Davanın Durması Kararı
Durma kararı, soruşturma ve kovuşturmanın şarta bağlı tutulduğu hallerde ve şartın henüz gerçekleşmediğinin ancak gerçekleşme ihtimalinin bulunduğu durumlarda, bu şartın yerine getirilmesini beklemek üzere verilir. Bu hususu açıklamak gerekirse, durma kararı verilebilmesi için gerekli olan ilk husus; sanık veya sanığın üzerine atılı suç hakkında soruşturma veya kovuşturma yapılabilmesi şarta bağlı tutulmuş olması gereğidir.

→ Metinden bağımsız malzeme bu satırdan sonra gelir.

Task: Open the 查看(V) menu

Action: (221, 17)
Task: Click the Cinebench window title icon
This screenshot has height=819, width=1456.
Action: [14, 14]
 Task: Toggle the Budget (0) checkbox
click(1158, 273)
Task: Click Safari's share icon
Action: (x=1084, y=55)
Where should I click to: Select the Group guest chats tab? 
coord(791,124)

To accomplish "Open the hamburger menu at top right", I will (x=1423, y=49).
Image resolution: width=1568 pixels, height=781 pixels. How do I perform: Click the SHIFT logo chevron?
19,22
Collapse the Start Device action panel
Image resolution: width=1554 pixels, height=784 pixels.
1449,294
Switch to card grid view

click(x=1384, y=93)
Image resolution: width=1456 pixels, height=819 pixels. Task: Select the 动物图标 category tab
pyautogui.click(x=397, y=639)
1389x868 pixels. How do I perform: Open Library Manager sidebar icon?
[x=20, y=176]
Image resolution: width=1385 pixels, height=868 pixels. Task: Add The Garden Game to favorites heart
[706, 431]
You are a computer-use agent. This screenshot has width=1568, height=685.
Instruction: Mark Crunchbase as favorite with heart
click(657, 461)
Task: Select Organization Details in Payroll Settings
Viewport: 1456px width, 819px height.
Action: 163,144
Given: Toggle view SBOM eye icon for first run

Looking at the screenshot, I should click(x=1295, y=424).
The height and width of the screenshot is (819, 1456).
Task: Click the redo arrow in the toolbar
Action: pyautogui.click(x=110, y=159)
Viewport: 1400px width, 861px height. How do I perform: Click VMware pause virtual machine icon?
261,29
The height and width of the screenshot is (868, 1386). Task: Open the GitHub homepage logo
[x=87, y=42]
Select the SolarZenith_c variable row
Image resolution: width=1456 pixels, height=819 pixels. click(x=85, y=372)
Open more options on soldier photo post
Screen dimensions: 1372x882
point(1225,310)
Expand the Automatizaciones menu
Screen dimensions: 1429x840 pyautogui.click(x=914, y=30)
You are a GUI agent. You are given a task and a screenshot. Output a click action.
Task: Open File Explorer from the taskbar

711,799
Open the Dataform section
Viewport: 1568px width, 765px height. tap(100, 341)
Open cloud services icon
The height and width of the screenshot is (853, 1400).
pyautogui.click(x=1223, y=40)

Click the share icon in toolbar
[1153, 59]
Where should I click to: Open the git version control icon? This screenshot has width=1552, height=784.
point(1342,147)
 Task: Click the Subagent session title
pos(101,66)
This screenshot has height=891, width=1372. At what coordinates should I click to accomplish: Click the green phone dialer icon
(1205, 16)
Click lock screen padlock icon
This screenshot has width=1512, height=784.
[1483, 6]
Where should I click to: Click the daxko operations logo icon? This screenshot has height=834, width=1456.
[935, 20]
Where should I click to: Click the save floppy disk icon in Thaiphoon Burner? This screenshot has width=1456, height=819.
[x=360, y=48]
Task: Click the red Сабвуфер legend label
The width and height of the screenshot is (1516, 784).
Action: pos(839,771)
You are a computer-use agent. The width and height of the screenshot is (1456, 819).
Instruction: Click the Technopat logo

Bu durum bazen sanığın kişiliğinden kaynaklanır, bazen de sanığın üzerine atılı suçlamadan kaynaklanır. Durma kararı verilmesini gerektiren kovuşturma ve soruşturma şartlarını, izin veya karar alınması, ön sorun çözümü ve kaçaklık durumu olarak sayabiliriz. Asliye ceza mahkemesi, ağır ceza mahkemesi veya çocuk ceza mahkemelerinde davası olan kişiler ceza avukatı ile sürecini yürütmesi son derece önemlidir. Zira ceza davalarının neticesinde CMK 223. madde uyarınca verilen kararlar kişinin hayatını etkilemektedir.
Görevsizlik Kararı
Mahkeme, yaptığı yargılamanın başında veya herhangi bir aşamasında, sanığın cezalandırılmasının istendiği eylemin yargılamasının kendi görevi dahilinde olmadığını, adli yargı içinde başka bir merciin veya adli yargı dışında başka bir mahkemenin görevi içinde olduğunu tespit ettiğinde görevsizlik kararı verecektir. CMK’nın 5. maddesine göre, mahkeme görevli olup olmadığını kovuşturma evresinin her aşamasında re’sen inceleyip karar verir.
Mahkeme iki türlü görevsizlik kararı verebilir, bunlardan birincisi adli i yargı içinde başka bir mahkemenin görevli olduğundan bahisle verilen görevsizlik kararıdır. Bu kararlar son karar niteliğinde olmadığından, CMK’nın 223. maddesinde hükümler arasında sayılmamıştır, bu nedenle adli yargı içerisindeki mahkemeler bakımından verilen görevsizlik karar lan CMK’nin 5/2. maddesi uyarınca itiraza tabidir, bu kararlara karşı temyiz yolu kapalıdır.
Mahkemenin, adli yargı dışındaki başka yargı kolunun görevli olduğundan bahisle verdiği görevsizlik kararları ise, CMK’nın 223/10. maddesi uyarınca hüküm sayılmış ve bu nedenle temyize tabi tutulmuştur. Örneğin mahkemenin, idari yargının veya Anayasa Mahkemesinin görevli olduğundan bahisle verdiği görevsizlik kararları bu şekildedir.